Record extracts ▸
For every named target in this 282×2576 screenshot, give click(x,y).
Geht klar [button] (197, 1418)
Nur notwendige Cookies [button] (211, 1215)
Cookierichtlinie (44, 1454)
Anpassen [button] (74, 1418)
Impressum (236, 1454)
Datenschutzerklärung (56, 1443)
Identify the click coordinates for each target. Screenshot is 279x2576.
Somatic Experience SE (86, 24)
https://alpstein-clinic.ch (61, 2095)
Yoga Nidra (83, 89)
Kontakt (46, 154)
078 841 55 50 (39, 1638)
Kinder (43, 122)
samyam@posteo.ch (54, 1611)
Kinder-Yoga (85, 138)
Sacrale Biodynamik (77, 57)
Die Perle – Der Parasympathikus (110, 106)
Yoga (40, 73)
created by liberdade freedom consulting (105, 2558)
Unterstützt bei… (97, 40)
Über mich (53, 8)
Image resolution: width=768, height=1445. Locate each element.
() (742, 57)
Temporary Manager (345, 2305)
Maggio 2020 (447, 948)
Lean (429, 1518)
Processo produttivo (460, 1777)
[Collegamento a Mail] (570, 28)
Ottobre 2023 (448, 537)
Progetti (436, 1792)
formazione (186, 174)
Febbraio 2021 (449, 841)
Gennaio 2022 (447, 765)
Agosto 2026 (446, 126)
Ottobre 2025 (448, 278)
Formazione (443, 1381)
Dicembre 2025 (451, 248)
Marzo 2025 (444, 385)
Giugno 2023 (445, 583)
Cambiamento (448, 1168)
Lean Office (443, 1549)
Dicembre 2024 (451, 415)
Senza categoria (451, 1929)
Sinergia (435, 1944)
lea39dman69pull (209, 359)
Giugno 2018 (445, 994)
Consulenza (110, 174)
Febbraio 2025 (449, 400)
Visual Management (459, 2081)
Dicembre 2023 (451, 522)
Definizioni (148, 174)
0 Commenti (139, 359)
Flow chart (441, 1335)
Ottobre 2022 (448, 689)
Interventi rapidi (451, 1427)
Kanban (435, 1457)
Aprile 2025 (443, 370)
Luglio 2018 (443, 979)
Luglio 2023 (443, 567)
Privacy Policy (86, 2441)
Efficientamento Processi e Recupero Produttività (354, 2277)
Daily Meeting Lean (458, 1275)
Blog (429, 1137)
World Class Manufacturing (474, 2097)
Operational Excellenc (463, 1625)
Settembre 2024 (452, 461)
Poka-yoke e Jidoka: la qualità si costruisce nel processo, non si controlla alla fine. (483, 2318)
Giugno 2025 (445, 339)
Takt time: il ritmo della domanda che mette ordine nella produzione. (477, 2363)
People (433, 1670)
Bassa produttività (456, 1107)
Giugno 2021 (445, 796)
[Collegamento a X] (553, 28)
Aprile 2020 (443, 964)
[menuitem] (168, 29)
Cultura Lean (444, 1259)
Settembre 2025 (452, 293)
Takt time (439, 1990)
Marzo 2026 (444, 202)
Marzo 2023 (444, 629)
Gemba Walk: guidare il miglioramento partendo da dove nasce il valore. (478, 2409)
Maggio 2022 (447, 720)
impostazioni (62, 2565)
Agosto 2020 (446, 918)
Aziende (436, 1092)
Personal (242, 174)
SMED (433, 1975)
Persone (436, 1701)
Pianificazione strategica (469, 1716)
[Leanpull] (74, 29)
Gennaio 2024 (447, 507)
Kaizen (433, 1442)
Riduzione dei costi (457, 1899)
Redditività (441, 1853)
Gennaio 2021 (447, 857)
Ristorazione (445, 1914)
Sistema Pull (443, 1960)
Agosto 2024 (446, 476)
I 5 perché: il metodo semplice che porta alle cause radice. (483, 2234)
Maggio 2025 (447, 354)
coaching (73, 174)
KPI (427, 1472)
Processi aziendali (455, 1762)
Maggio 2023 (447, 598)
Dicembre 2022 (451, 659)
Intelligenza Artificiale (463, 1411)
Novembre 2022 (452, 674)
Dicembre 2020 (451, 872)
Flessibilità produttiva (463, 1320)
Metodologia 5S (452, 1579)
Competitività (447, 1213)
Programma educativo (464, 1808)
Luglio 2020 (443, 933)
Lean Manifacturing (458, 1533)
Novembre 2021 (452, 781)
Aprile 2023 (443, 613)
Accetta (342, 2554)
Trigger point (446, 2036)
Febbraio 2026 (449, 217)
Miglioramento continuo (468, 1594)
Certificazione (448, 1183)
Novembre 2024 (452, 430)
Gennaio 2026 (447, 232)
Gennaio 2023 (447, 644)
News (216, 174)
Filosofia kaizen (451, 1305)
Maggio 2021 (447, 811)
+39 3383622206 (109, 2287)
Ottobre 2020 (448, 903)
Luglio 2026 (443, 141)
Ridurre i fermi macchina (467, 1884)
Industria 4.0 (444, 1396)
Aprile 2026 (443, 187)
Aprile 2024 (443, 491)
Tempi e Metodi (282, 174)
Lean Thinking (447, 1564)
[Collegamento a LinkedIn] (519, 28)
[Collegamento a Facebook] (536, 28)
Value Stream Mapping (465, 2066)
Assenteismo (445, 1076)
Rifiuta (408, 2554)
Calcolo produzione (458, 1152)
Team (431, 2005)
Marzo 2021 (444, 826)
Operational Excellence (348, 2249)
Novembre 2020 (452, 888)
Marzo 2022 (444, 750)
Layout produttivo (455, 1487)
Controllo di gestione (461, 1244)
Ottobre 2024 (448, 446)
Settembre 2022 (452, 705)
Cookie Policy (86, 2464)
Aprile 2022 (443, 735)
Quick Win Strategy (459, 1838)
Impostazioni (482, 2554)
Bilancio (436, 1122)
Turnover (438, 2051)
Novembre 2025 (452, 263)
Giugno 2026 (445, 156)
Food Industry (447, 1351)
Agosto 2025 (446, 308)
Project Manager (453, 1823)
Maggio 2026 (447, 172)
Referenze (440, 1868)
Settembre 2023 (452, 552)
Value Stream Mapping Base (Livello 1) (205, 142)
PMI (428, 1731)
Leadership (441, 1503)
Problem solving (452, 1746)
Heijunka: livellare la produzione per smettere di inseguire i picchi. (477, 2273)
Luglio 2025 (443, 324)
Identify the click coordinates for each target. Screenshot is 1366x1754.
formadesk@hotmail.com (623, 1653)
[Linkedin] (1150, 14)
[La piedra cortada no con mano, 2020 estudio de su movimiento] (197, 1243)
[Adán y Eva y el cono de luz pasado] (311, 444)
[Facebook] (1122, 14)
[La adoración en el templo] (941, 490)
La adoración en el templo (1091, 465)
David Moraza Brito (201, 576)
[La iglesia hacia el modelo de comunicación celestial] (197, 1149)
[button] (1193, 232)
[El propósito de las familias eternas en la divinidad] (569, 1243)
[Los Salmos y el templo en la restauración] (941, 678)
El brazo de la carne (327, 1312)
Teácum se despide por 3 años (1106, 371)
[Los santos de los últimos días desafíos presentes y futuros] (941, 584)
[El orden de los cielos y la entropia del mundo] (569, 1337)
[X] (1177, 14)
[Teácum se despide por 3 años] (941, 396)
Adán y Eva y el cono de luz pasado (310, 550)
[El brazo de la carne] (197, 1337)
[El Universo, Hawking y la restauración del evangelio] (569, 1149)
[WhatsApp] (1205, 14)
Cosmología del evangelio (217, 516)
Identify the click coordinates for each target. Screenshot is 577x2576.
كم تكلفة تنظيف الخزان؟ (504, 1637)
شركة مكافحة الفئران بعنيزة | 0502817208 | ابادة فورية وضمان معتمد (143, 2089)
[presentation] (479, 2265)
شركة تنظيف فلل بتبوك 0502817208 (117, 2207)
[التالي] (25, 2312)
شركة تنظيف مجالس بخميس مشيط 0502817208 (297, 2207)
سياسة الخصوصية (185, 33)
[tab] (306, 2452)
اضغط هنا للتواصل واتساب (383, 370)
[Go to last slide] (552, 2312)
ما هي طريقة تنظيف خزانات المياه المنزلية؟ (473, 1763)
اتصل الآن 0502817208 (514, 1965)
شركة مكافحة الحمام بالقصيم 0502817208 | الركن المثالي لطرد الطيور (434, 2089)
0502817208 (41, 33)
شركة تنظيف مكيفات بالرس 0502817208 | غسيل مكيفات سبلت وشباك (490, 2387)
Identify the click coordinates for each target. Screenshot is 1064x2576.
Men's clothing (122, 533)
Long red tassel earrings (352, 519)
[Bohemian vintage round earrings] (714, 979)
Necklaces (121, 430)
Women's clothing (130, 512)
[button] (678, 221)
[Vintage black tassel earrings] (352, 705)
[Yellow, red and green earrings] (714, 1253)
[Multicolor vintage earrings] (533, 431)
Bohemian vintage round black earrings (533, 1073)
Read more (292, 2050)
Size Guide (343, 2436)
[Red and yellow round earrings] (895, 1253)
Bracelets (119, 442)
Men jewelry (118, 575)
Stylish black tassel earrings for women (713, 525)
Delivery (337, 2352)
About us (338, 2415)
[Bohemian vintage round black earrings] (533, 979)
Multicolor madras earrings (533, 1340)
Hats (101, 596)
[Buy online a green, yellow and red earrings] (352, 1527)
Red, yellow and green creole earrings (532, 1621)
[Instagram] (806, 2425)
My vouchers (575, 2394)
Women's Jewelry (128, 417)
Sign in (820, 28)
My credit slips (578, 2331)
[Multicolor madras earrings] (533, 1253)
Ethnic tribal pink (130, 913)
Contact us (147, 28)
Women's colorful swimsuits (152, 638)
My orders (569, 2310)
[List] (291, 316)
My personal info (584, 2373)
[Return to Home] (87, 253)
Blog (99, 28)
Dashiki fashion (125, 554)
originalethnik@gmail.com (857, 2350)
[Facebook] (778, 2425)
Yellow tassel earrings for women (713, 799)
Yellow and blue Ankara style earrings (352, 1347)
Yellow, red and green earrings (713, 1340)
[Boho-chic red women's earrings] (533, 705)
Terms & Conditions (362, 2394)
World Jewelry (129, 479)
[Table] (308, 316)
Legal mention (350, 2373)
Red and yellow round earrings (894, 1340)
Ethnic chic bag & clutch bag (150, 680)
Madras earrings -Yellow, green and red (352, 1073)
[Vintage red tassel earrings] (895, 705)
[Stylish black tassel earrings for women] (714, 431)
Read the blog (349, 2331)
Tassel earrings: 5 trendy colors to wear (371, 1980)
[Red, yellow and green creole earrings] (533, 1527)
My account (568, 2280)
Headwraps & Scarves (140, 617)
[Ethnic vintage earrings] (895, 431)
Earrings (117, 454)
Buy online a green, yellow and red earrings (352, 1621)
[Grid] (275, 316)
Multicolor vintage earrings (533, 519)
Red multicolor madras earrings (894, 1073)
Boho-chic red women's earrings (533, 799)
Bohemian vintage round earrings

Required action ▸ Both the first line of the data above and the line with "https://alpstein-clinic.ch (61, 2095)" must be included; please return exactly those lines and the ones between them.

Solution to this problem ▸
For every named target in this 282×2576 screenshot, give click(x,y).
Geht klar [button] (197, 1418)
Nur notwendige Cookies [button] (211, 1215)
Cookierichtlinie (44, 1454)
Anpassen [button] (74, 1418)
Impressum (236, 1454)
Datenschutzerklärung (56, 1443)
Identify the click coordinates for each target. Screenshot is 279x2576.
Somatic Experience SE (86, 24)
https://alpstein-clinic.ch (61, 2095)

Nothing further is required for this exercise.